‘Trojan horse’ Type I diabetes drug that could halt disease progression undergoes clinical trials at Addenbrooke’s in Cambridge
Clinical trials that could change the future of diabetes treatment are under way at Addenbrooke’s, writes Alex Spencer.
It is one of 12 NHS hospitals involved in the Impact study of an immunotherapy that interferes early in the progression of the disease and could offer a potential cure or long-term partial cure that delays the need for Type I diabetes therapy.
The research will evaluate the effect on the preservation of beta-cell function in adult patients with the condition.
The therapy has already been proved safe, and positive biomarker data has been reported from an interim analysis of a phase II study of the drug, a proinsulin-derived Imotope known as IMCY-0098.
Prof Mark Evans is hoping to attract patients to take part in the research at Addenbrooke’s in Cambridge.
He said: “Type I diabetes makes up for 10 to 15 per cent of diabetes cases. We know it can come on at any age, and that people are dependent for their lifetime on insulin injections or infusions. It’s quite a demanding condition to live with.

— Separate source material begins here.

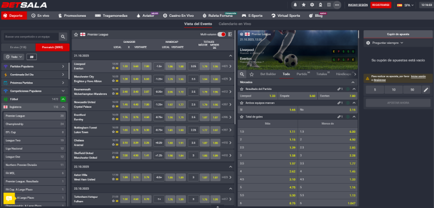Open the settings gear in top bar
This screenshot has width=434, height=208.
click(x=312, y=5)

“What we’re now realising is that although the onset of Type I diabetes clinically can be very sudden, it actually builds up over time, and there are a series of stages leading up to it. Even after people are diagnosed with diabetes and need insulin, they have still got a little bit of their own insulin production left.”
The study wants to recruit patients within six weeks of their Type I diabetes diagnosis but, longer term, Prof Evans hopes to be able to find people who have not yet been diagnosed, who are displaying typical symptoms of thirst or increased urination.

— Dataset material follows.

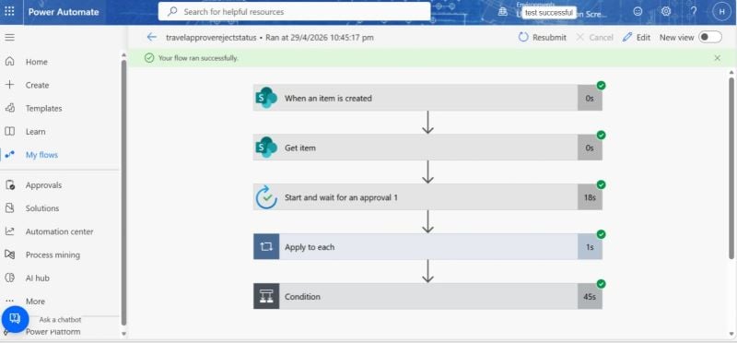Go back using the left arrow
The width and height of the screenshot is (737, 343).
click(x=151, y=37)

Recruiting patients at an early stage will help, it is hoped, preserve their remaining insulin production.
Type I diabetes is caused by an immune system attack on insulin-producing cells and the progression, Prof Evans explained, “finally reaches a tipping point, when people are no longer able to secrete enough insulin, which is the hormone in the body that helps control blood glucose and so people then flip over into having diabetes”.

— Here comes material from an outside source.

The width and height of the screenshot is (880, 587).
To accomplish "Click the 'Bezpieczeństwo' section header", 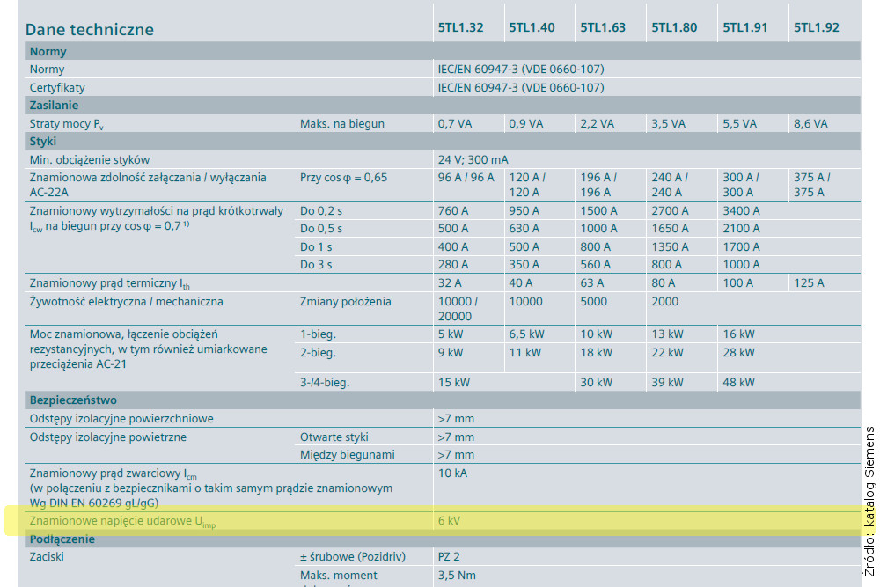I will (73, 400).
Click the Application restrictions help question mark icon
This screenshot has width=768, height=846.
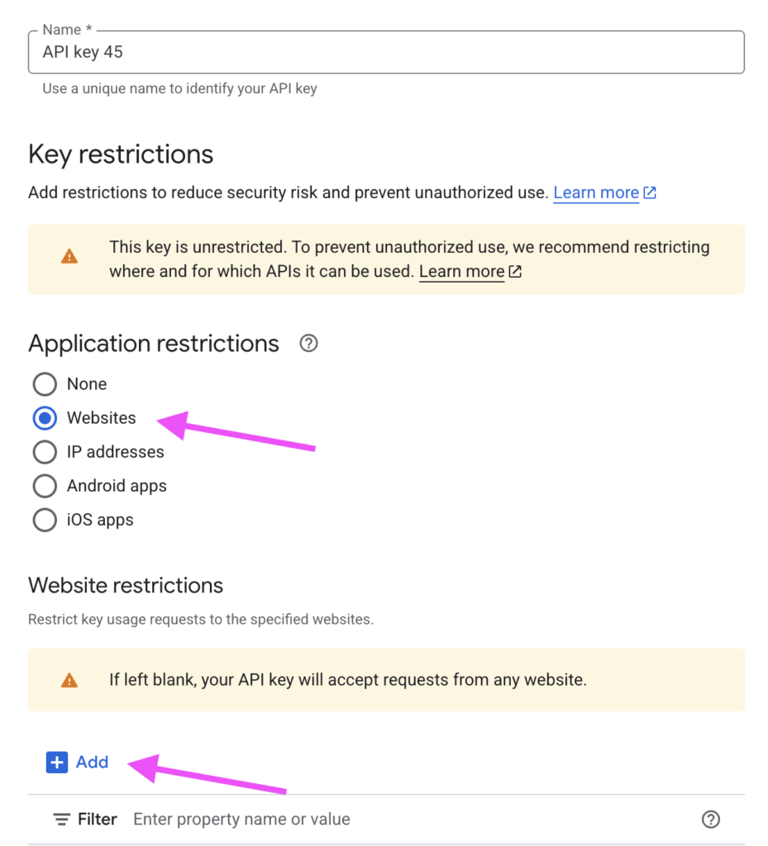tap(308, 344)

He added: “In the last five years or so, we have seen an explosion of studies looking at trying to target the immune system in people with newly-diagnosed Type I diabetes and even taking one step back to find people before they have crossed the threshold, to try to slow down or delay the progression onto clinical diabetes.”
The trial at Addenbrookes is of what Prof Evans described as “a very specific and very clever type of drug developed by a small biotech company in Belgium”.
“The best way to describe it is as a sort of Trojan horse approach,” he continued. “So it effectively identifies and flips the culprit immune cells into destroying themselves.”
He acknowledged that finding patients within six weeks of diagnosis could prove challenging.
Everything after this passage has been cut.